Better Know a Hockey Fan
Despite living in a Canadian city home to plenty of amateur, professional and semi-professional hockey clubs, I find myself without a lot of hockey fan friends. Many are aware of the existence of teams in the general vicinity, some hate the sport, others are indifferent and a few have the “yay we won!” crowd mentality. I know a couple of people who enjoy watching the game and appreciate more than the general concept of “put the circular black disc in the net-like structure.”
Hockey fans are a peculiar lot, a broad mixture of irrational, crazy and general all-around fun loving sort. If you know of a few (perhaps outside of myself, if you are reading this blog), you may not understand why hockey fans act the way they do. I figured I would write a small series of posts, called “Better Know a Hockey Fan,” so you might get a glimpse into the psyche of a hockey fan (it’s weird and slightly insane, just to warn you). There are several types of hockey fans from my point of view, each of which will be a subject of a post. If you happen to have the good fortune to attend a hockey game or are watching the game with a few hockey nuts, you might be able to spot one of them listed here. I’m not sure how long this series will last; that will depend on how lazy I get and if I get distracted by other things.
Let’s start with the Poolie.
The Poolie is not unlike a poolie in any other sport. This guy is stats maniac, but probably less of a maniac than baseball fans. Let’s face it, other than getting drunk and looking at stats, what else do you do as a baseball fan? Watch the game? Please. The 7th Inning Stretch is there to wake you up so you can go buy more beer.
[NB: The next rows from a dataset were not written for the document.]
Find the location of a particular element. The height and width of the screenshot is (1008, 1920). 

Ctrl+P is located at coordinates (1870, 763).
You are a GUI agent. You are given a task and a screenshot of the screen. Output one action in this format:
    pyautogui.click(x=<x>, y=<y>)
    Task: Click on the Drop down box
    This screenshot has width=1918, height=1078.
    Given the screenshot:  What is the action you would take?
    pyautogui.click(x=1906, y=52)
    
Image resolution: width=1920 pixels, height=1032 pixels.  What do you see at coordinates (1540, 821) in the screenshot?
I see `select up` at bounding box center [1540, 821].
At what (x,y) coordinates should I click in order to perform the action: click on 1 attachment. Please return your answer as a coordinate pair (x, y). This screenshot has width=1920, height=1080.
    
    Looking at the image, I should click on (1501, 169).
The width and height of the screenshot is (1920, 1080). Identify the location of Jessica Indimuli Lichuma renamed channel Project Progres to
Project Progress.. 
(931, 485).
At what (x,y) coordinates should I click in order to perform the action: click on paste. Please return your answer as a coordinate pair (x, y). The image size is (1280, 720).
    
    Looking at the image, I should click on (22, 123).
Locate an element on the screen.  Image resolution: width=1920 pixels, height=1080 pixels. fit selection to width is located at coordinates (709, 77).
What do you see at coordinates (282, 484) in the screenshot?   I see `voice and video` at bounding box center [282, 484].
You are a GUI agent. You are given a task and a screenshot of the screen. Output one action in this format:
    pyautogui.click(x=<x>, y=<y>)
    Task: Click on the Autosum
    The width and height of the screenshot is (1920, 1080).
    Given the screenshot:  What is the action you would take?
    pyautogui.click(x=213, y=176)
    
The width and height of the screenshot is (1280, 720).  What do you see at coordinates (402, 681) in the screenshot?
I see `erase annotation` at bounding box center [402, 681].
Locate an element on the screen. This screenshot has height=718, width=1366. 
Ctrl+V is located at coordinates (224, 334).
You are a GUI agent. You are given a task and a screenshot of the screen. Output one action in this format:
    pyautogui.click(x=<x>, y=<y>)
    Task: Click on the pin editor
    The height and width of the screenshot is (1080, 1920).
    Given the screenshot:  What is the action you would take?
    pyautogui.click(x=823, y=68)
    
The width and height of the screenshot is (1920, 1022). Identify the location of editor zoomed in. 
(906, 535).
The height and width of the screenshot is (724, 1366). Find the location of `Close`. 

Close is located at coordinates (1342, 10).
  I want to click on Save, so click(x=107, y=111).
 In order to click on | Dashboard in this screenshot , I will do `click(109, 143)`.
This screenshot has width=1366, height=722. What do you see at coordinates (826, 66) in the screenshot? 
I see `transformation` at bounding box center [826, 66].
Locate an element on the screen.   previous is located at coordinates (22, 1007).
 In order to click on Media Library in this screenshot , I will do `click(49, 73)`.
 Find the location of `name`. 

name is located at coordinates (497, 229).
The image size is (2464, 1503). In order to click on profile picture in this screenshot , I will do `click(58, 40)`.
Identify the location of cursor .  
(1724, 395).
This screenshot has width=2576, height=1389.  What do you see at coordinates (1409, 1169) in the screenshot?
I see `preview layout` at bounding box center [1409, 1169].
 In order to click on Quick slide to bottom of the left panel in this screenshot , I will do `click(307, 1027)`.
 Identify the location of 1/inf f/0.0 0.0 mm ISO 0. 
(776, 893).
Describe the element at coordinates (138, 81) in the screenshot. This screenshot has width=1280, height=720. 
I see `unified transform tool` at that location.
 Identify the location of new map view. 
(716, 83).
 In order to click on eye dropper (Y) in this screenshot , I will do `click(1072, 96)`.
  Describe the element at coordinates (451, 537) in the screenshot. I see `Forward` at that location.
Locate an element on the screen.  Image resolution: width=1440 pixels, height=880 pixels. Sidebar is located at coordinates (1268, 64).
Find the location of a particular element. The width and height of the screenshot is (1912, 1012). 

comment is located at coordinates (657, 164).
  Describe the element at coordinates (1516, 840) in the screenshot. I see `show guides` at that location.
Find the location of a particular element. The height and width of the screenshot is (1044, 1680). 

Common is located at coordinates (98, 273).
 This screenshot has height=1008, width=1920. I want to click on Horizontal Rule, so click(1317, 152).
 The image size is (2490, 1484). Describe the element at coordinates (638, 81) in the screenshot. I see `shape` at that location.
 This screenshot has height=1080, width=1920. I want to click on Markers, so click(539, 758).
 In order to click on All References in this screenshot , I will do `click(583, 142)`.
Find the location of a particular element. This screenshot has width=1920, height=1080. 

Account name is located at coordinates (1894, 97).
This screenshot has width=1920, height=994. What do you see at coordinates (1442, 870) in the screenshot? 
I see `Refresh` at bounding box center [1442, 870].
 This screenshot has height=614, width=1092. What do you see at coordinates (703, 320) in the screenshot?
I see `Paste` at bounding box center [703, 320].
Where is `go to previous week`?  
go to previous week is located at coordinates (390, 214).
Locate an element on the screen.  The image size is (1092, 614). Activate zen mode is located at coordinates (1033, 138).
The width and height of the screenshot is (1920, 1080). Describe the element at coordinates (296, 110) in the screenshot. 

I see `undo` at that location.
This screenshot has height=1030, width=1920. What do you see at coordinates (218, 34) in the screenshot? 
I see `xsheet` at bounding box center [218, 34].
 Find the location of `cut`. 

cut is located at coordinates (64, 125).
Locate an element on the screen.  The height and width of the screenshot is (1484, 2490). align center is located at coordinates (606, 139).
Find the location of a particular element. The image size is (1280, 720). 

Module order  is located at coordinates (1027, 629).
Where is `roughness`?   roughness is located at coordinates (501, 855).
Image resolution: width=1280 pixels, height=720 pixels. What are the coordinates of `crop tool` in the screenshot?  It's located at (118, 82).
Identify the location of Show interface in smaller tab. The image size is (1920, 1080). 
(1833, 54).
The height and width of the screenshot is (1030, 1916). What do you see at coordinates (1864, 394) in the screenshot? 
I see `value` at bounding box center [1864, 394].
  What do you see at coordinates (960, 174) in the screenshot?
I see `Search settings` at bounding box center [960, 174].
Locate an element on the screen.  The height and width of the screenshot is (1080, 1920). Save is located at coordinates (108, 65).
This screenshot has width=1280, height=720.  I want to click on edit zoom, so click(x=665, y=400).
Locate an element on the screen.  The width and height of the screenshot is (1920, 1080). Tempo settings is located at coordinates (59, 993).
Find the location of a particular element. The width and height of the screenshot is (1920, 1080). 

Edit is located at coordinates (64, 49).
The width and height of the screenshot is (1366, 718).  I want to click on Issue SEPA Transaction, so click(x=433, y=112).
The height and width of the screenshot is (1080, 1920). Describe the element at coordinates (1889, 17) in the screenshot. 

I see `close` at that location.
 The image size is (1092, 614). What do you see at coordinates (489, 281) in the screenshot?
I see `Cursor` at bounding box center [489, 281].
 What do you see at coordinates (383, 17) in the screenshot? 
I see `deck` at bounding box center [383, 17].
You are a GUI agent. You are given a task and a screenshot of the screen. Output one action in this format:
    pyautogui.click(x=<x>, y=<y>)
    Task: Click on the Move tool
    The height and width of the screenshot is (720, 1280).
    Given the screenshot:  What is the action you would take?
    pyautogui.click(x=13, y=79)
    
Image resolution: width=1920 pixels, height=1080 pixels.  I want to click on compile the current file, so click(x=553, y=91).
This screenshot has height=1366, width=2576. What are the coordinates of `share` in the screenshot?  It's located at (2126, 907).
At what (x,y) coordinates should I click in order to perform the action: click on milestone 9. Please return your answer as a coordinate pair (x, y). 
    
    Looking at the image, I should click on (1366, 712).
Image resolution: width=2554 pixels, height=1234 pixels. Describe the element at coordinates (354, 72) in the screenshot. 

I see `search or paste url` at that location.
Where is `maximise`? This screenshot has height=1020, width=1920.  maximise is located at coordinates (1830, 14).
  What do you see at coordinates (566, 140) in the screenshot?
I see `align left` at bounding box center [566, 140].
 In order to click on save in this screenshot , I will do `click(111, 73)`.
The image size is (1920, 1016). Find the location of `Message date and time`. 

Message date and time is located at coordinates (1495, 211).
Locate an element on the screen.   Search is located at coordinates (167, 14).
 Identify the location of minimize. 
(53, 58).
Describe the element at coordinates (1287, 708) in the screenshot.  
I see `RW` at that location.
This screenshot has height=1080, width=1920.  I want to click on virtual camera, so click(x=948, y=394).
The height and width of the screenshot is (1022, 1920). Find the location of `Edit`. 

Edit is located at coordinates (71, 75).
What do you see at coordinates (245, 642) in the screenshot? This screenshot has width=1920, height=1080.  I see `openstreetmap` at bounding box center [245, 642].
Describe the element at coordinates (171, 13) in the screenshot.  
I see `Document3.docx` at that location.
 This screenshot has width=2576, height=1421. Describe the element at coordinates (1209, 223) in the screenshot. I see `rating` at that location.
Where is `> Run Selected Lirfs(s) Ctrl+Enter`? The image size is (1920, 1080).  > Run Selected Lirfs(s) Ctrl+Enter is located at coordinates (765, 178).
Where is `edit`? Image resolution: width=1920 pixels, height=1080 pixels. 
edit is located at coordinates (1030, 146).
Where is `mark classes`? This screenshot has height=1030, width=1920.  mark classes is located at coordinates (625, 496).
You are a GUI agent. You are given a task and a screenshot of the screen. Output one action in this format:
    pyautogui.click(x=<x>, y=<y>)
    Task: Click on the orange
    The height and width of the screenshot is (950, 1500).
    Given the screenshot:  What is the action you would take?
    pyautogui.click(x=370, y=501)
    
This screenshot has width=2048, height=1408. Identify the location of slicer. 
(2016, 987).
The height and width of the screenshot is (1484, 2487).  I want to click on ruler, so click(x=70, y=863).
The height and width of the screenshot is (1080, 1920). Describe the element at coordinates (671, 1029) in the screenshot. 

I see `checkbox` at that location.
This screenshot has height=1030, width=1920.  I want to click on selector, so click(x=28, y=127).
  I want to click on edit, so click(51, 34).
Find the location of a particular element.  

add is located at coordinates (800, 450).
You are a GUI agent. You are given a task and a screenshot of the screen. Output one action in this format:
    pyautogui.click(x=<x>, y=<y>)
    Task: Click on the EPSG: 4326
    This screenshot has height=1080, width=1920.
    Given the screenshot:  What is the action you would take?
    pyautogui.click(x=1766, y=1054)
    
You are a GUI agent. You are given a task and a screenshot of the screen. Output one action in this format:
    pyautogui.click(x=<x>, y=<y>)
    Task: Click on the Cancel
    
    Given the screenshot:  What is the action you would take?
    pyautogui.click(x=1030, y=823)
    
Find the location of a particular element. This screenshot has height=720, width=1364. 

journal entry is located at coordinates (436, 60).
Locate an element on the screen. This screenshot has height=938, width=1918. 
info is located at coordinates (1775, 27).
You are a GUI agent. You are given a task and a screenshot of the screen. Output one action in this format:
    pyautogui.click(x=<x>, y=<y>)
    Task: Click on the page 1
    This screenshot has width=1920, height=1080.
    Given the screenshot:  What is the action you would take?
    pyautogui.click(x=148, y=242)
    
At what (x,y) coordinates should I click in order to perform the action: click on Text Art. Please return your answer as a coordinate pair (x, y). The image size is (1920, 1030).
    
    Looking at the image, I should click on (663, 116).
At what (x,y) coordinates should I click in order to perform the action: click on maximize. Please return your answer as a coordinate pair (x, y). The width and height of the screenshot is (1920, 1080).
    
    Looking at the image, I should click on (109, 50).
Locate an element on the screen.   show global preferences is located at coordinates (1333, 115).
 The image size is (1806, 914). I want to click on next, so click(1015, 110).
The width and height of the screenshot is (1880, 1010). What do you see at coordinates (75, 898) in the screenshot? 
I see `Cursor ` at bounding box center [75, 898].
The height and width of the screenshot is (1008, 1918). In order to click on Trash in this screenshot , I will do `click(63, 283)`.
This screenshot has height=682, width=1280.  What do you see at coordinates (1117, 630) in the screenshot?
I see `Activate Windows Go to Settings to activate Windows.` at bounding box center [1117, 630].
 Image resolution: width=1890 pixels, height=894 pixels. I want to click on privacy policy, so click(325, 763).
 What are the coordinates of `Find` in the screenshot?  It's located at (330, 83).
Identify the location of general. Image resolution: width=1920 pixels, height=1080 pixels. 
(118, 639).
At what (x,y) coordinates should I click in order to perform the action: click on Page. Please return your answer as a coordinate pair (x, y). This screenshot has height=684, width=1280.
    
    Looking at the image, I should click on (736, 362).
But I digress.
The Poolie knows the most up to date stats on any player in the game. He knows who is on a hot streak, who is on a cold streak, line combinations to maximize points (of course better than the coaches) and knows more about the recovery schedule of an injured player than the player’s wife. While others are celebrating the clutch goal that just gave their team the lead, the Poolie is waiting for the announcement to see if that third line fringe player he grabbed in the 14th round of the keeper pool run by that guy he knows on an Internet forum got the second assist. He has memorized the standings in every pool he has entered (what, you didn’t think he would just enter ONE, did you?) and, depending on which pool he cares the most about, will adjust his cheering once he figures out how much closer he is to the third place guy.
When the announcers take a moment to mention a player that’s on a hot streak, the Poolie will either brag about how he picked up that player last week just before the hot streak began or complain incessantly that the only reason the player got hot was that the Poolie dropped him. The Poolie generally isn’t a fun person to watch games with unless there’s another Poolie watching the game. Instead of him talking to a room that doesn’t care about that bum who’s done jack all year, the Poolies can discuss benching strategies and injury reports while others can actually, you know, watch the game.
Usefulness: Unless you’ve got an office pool and you want to show up that Poolie that has won the last 3 years in a row, talking hockey with a Poolie is pretty boring and you won’t learn much outside of which players are particularly injury prone or could have bounce back years.